国常立尊は邪神から守るために、冠島・沓島に三個の神宝を隠したのだが、実は島には珠の体のみを納めておき、珠の精霊はシナイ山の山頂へ、誰にも知らせずに隠しておいたのである。これが一厘の仕組といわれる神示である。
武熊別は、三個の珠が冠島・沓島に隠されたことを知ってからよからぬ心を起こし、竹熊とはかって、両島を襲撃して神宝を奪おうとした。

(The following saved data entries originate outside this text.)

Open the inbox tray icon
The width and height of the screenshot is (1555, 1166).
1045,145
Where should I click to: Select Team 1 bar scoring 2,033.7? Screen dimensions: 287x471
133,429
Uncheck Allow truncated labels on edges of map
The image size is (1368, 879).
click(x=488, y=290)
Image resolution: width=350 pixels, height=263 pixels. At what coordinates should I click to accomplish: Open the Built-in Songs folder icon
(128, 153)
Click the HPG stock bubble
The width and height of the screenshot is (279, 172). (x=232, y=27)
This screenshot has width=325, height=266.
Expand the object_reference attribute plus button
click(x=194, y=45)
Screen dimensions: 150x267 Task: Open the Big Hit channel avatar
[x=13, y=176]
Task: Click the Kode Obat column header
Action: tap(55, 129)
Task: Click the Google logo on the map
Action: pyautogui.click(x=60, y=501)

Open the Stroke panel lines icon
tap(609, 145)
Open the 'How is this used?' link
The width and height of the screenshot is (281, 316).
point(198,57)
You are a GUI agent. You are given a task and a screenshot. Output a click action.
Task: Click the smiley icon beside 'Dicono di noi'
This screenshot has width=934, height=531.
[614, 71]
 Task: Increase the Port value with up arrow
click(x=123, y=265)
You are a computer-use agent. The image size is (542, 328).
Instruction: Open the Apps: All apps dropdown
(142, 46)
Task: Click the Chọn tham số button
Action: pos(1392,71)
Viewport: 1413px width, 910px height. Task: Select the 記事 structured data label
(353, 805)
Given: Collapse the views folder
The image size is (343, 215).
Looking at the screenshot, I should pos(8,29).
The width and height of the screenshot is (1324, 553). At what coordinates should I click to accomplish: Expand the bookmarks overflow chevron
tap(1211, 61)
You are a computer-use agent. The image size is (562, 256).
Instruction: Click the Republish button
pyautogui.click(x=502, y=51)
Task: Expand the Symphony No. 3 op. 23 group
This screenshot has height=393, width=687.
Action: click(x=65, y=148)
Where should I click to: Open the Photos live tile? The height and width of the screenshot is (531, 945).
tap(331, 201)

攻め寄せる竹熊・武熊別の大軍に、両島の国魂神は迎撃するが旗色悪く、神宝の神力を使って敵を滅ぼそうとしたが、珠には何の力もなく、効果を発揮しなかった。これは、珠の霊を国祖がシナイ山に隠しておかれたからである。
国魂神は急を知らせる信書を、信天翁(あほうどり)の足にくくりつけて、竜宮島に送った。信書を受け取った金勝要神は、金幣で邪気を祓い、信天翁の背に金幣の一片を括り付けて送り返した。
すると信天翁は金の鳶と化して、空から魔軍に火弾の雨を降らし、敵を悩ませた。また天の雲間から高津神が現れて旋風を巻き起こし、魔軍の艦隊を沈没させた。
国常立尊はこの戦闘の様を見て、魔軍を憐れに思い、神言を奏上した。すると天は晴れ渡り、沈没した魔軍は浮かび上がって救われた。
敵味方を問わず、国常立尊の大慈大悲の御心に感謝の念を抱かない神人はなかった。